Australian Jason Day, who made an explosive birdie-eagle start before surging two ahead with three consecutive birdies from the 13th, fell back into third place at seven under after making two bogeys in the last three holes to close with a 70.
Four-times champion and pre-tournament favorite Tiger Woods signed off with a 70 to tie for fourth at five under with Australian Marc Leishman (72).
Woods’ bid for a 15th major title, and his first since 2008, effectively ended when he made bogeys at the fifth and seventh, though he rebounded with three birdies after the turn to claim his 11th top-five finish at the Masters.
“I had my opportunities to finish with some good numbers this week and I felt like I really played well,” said Woods. “I played this week the way I’ve been playing all year, and that’s a good sign.”

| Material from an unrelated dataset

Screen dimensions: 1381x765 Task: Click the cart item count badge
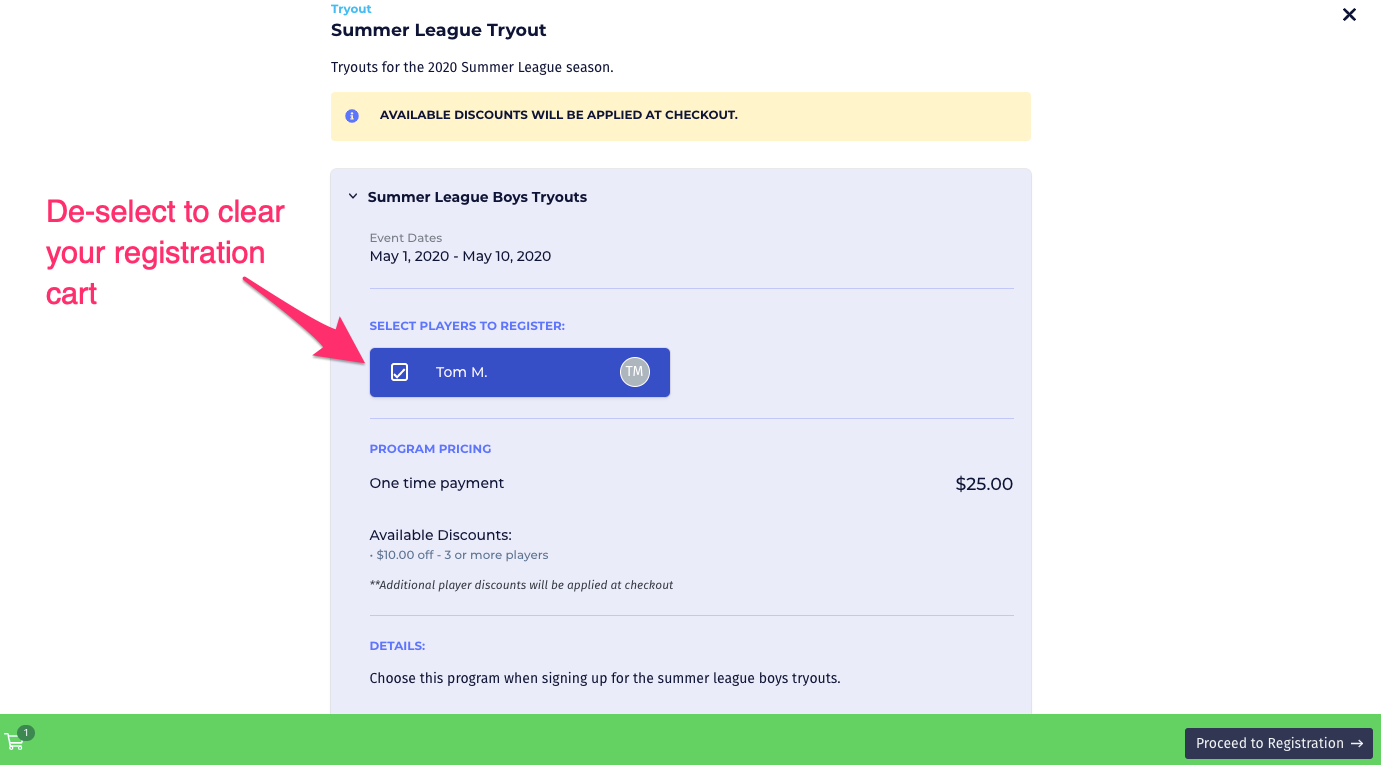point(26,733)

American Brandt Snedeker, co-leader overnight with Cabrera, birdied the first to take sole charge but struggled with his driving and, most surprisingly, with his usually brilliant putting en route to a 75 and a tie for sixth.
Northern Irish world number two Rory McIlroy, whose Masters title bid was derailed by his third-round 79, ended his week with a 69 for a two-over total of 290.
Huge roars echoed around the 18th green well before the leaders teed off after China’s 14-year-old Guan Tianlang, the feel-good story of the tournament, two-putted for par to sign off with a 75.
The youngest competitor ever at the Masters, Asia-Pacific Amateur champion Guan had already clinched the silver cup awarded to the low amateur at the Masters after becoming the youngest player to make the cut at a major championship.